Income equality seems to be an intuitional or instinctual moral posture in today’s economy and politics. It was behind the 1% protests and is running on high octane in the Democratic runoff to see who will represent the Democrats in the 2016 election. I’d like to open up a conversation about income equality on the blog today.
I’ll begin with the Bible, for so far as I know there are only two really strong lines about equality — income or otherwise — in the Bible. Notice this set of lines from Paul’s letter to the Corinthians:
Our desire is not that others might be relieved while you are hard pressed, but that there might be equality. At the present time your plenty will supply what they need, so that in turn their plenty will supply what you need. The goal is equality, as it is written: “The one who gathered much did not have too much, and the one who gathered little did not have too little.”
Paul did not live in a world that was remotely resembling income equality, but he has a vision for the church that sounds like income equality. But that is not what he actually is saying. The word “equality” here suggests economic adequacy and balance rather than some kind of measurement that each person — scratch that — all persons have the same income and possessions and homes and fishing poles. He’s instead talking about those with more helping those with not enough and when the not-enoughs become more-than-enoughs, they too become givers to the not-enoughs. Nor is it wise for us to find an economic theory in the apostle Paul.
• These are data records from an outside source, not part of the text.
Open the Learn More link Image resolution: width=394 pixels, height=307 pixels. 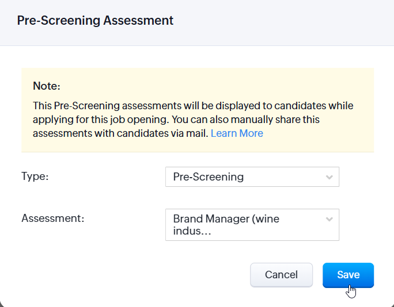pos(237,133)
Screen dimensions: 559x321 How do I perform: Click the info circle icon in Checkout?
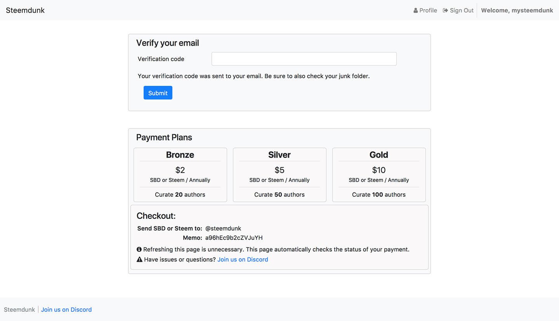point(139,249)
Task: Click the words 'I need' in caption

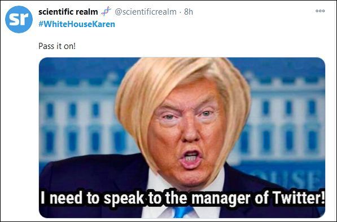Action: [62, 198]
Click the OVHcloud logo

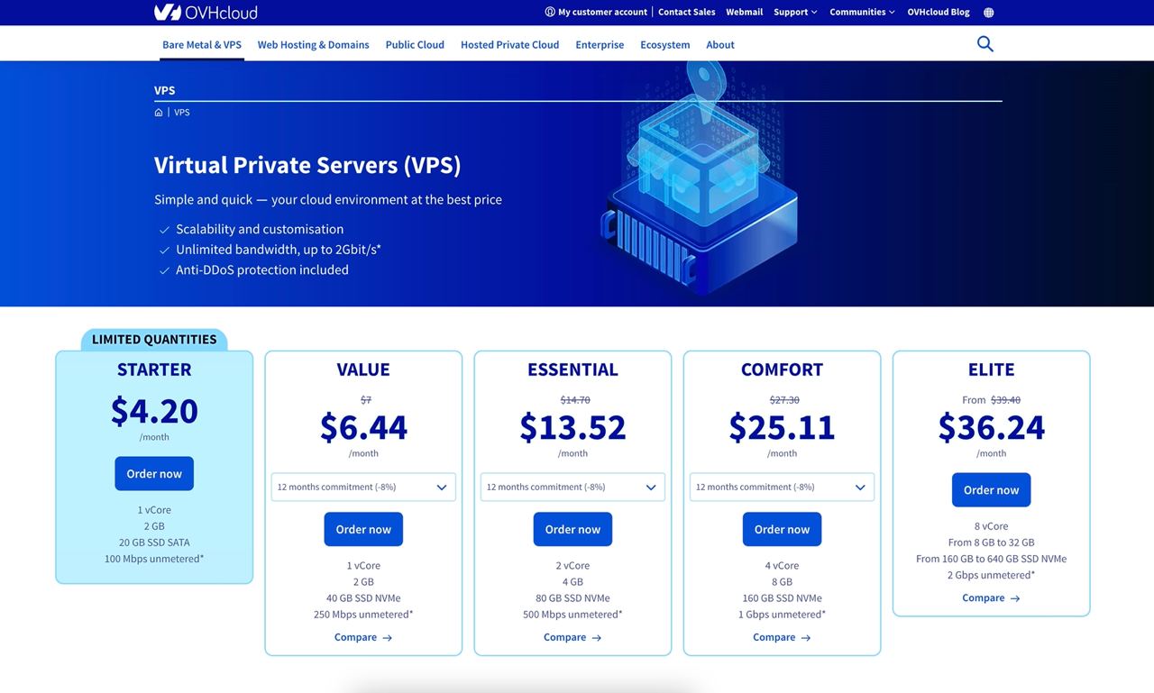[x=206, y=13]
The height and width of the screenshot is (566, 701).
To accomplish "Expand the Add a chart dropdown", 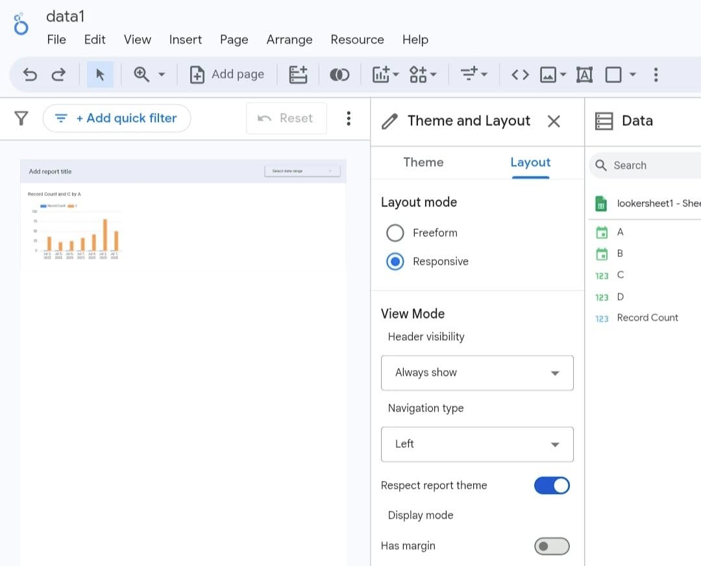I will coord(386,75).
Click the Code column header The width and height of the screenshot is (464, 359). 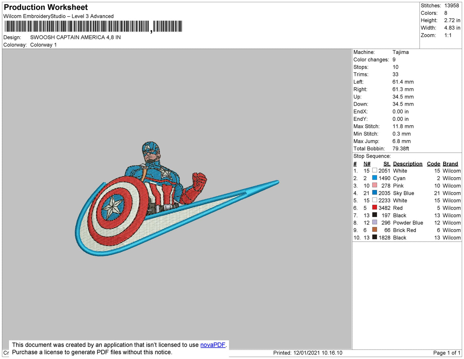[x=433, y=164]
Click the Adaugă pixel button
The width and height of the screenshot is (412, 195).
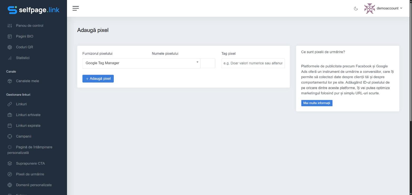[x=98, y=79]
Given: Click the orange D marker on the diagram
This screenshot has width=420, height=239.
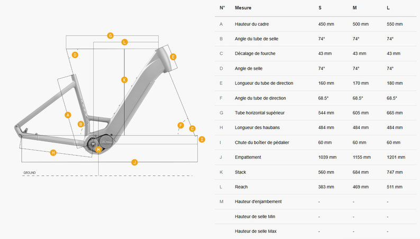Looking at the screenshot, I should [x=75, y=54].
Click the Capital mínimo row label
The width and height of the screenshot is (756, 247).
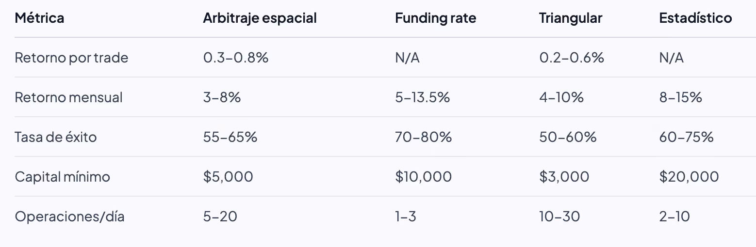tap(62, 176)
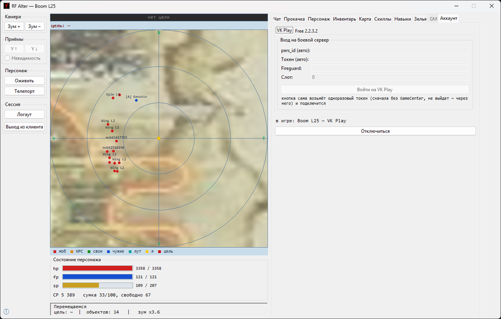Toggle the Невидимость checkbox
This screenshot has height=319, width=501.
(8, 58)
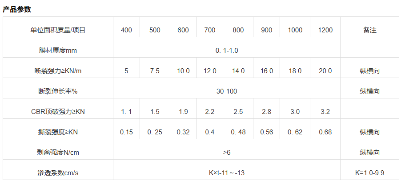Select the K=1.0-9.9 remark cell
This screenshot has height=192, width=401.
[x=369, y=173]
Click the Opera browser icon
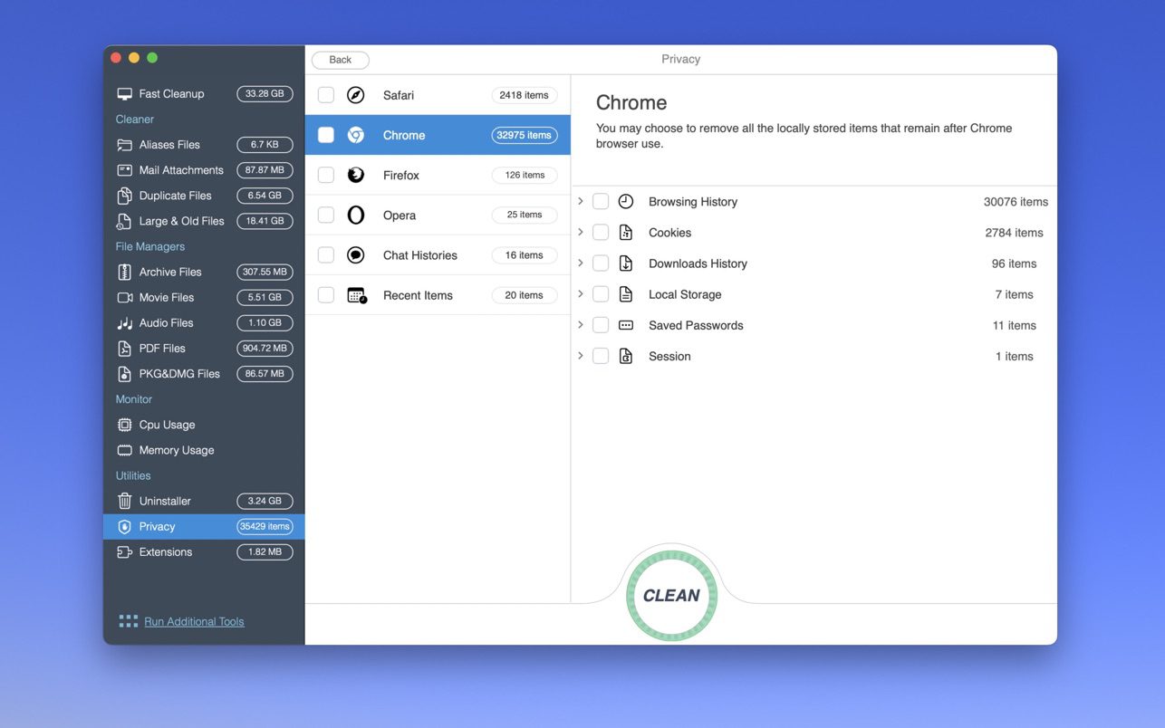 click(356, 215)
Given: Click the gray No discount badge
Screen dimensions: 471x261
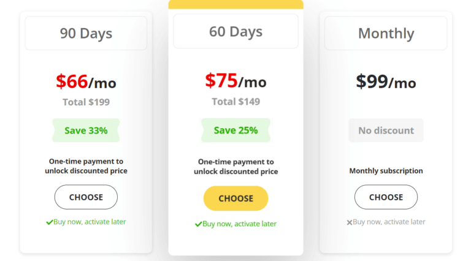Looking at the screenshot, I should [386, 131].
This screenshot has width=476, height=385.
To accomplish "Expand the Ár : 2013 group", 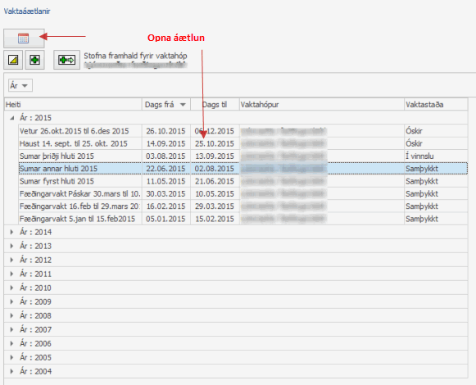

And then there’s the broadest of all equalities in Galatians 3:28: “There is neither Jew nor Gentile, neither slave nor free, nor is there male and female, for you are all one in Christ Jesus.” It is almost certainly overcooking the verse to say this teaches equality, though the idea does cross the mind. What is taught here is oneness. Distinctions remain but they don’t call in worth before God or for worth and status and honor in the fellowship called the church. Difference and diversity are both celebrated in the church and transcended in a powerful fellowship of oneness. But Paul’s churches had income equality for that is why he raised funds from the diaspora for the poor in Jerusalem.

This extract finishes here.